▶ **REQUIRED WORK**
Filter this material down to the lines that hold "panel", copying each one.

#####

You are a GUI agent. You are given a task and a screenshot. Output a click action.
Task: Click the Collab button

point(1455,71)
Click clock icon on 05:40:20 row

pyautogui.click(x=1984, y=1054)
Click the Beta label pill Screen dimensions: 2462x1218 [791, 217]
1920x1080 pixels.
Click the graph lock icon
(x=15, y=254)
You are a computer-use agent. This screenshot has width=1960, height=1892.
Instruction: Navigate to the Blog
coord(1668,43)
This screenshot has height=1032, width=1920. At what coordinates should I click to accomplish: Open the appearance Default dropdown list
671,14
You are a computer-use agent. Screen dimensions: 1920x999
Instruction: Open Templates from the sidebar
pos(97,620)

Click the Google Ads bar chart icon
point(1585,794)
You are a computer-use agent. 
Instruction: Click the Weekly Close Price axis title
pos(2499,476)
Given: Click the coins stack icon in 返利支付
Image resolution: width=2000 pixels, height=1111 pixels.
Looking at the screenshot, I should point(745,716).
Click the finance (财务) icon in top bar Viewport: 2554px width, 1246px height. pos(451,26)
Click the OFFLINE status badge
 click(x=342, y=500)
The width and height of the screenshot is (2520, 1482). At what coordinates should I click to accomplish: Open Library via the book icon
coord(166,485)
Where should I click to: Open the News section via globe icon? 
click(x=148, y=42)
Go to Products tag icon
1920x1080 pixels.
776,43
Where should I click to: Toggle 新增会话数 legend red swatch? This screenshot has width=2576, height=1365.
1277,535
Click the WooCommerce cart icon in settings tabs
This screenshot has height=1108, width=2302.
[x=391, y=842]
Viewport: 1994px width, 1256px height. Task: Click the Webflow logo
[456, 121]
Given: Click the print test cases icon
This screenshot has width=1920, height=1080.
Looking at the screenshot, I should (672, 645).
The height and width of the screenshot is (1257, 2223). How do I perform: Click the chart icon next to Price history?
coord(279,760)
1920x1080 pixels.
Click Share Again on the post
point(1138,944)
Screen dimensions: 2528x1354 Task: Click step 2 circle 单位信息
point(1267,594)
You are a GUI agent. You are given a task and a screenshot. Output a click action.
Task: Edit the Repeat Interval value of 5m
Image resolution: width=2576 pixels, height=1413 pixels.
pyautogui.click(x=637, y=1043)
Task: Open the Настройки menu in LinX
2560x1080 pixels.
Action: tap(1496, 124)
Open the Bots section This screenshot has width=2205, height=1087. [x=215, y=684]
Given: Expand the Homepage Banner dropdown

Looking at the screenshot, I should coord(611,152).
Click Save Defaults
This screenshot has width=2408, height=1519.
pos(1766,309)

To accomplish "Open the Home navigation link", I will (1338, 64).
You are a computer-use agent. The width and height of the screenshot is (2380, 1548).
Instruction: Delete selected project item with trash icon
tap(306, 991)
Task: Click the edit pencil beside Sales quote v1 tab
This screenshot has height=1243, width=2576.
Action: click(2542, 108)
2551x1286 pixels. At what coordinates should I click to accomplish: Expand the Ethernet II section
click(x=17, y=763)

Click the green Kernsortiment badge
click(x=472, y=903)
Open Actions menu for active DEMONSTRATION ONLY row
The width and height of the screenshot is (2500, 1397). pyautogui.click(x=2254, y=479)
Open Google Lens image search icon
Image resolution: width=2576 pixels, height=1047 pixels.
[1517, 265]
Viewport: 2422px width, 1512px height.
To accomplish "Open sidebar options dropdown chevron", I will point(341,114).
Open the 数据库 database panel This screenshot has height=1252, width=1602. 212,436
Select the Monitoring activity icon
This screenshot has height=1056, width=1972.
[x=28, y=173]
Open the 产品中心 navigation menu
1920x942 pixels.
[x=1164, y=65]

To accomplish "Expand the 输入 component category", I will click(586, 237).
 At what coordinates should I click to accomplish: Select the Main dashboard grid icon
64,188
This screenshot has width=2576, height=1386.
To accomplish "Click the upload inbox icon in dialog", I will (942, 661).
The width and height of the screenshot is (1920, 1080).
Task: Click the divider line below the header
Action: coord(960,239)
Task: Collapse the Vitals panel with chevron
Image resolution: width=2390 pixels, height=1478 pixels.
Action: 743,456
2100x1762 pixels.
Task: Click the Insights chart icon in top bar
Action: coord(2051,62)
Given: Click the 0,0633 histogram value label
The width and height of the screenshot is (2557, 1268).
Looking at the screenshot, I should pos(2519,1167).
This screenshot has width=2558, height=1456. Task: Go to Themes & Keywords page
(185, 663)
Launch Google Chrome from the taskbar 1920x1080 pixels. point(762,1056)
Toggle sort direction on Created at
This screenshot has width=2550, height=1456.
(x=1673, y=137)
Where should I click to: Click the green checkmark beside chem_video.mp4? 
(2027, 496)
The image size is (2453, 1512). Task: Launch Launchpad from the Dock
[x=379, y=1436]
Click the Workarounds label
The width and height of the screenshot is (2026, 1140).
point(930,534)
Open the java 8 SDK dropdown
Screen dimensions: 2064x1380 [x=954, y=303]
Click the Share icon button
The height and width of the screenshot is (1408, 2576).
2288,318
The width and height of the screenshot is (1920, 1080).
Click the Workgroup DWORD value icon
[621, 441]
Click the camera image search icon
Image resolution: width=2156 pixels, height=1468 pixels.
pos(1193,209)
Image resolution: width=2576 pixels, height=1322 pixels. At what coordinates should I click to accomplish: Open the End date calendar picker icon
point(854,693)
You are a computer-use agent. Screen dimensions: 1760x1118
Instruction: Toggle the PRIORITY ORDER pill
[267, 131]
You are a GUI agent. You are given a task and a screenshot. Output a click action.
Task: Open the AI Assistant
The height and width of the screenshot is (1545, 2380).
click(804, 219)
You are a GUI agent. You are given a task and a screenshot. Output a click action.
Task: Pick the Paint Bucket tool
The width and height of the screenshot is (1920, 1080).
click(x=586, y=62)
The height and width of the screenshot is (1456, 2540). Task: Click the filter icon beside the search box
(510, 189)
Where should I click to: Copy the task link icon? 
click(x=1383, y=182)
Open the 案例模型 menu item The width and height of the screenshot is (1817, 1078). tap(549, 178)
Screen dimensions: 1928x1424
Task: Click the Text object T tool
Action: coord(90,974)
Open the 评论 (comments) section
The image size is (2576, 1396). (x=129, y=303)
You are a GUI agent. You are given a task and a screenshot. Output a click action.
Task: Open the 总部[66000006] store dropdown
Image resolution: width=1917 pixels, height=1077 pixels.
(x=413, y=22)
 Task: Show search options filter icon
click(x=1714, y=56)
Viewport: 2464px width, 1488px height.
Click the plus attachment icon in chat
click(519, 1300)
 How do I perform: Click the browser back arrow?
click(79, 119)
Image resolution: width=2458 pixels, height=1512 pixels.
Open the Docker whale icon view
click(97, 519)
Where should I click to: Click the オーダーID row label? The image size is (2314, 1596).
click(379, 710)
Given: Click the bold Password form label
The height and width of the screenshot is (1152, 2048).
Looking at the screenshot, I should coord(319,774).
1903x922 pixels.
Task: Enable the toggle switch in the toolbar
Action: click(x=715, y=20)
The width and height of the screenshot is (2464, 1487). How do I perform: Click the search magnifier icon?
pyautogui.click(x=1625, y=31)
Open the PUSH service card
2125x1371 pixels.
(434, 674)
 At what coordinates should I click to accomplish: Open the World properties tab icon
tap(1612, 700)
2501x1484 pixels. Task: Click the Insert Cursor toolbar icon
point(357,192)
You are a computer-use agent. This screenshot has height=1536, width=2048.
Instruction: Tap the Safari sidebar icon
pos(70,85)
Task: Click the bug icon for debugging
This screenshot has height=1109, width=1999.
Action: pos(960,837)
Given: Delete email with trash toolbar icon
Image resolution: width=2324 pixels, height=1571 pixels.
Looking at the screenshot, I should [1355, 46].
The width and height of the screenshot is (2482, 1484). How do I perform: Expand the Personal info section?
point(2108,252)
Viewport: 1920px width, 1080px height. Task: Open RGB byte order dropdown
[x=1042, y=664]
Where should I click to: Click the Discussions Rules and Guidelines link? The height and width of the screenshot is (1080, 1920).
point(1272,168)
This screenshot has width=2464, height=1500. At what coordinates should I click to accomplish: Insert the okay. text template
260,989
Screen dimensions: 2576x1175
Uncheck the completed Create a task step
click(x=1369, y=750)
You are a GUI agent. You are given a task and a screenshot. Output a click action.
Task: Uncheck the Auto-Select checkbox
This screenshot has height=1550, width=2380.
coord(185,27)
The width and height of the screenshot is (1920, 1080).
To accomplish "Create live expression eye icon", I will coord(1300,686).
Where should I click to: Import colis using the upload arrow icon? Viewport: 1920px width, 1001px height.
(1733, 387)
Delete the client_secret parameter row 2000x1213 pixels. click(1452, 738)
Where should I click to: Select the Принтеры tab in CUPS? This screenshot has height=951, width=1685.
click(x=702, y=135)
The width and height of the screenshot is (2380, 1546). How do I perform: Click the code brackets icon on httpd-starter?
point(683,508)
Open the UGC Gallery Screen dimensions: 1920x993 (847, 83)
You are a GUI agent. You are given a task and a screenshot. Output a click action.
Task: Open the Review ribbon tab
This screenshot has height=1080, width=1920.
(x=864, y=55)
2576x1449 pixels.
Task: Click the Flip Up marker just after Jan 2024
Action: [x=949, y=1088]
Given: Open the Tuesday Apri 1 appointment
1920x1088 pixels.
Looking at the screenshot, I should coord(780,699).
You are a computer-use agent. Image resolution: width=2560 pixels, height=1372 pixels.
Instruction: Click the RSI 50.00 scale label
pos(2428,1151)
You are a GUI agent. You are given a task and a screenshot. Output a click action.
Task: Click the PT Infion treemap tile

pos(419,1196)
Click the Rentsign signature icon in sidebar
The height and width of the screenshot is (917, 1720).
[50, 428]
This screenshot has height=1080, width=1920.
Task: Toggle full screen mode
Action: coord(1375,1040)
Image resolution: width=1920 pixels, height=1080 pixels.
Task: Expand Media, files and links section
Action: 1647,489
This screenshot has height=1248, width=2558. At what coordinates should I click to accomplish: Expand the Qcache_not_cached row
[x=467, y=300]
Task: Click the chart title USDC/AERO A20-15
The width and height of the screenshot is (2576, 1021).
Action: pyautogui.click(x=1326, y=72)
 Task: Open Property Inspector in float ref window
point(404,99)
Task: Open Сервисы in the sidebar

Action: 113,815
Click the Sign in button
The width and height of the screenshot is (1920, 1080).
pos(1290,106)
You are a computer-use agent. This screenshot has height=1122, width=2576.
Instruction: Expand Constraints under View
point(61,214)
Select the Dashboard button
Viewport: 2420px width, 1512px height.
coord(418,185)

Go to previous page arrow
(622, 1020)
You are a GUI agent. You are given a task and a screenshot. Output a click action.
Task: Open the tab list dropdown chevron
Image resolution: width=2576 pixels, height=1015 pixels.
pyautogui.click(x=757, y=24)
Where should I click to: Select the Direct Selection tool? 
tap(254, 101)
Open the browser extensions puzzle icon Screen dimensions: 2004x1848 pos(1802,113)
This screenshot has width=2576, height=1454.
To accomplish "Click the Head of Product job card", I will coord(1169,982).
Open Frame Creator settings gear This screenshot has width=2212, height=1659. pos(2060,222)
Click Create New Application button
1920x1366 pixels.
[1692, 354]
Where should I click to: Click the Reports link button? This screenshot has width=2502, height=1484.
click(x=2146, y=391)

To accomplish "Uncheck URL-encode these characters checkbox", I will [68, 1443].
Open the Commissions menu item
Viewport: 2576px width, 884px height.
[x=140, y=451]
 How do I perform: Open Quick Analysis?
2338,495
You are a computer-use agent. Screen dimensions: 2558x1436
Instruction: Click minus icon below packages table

#####

▶ **OUTPUT FOR THIS EXERCISE**
Open the 数据库 database panel This screenshot has height=1252, width=1602. 212,436
Task: Collapse the Vitals panel with chevron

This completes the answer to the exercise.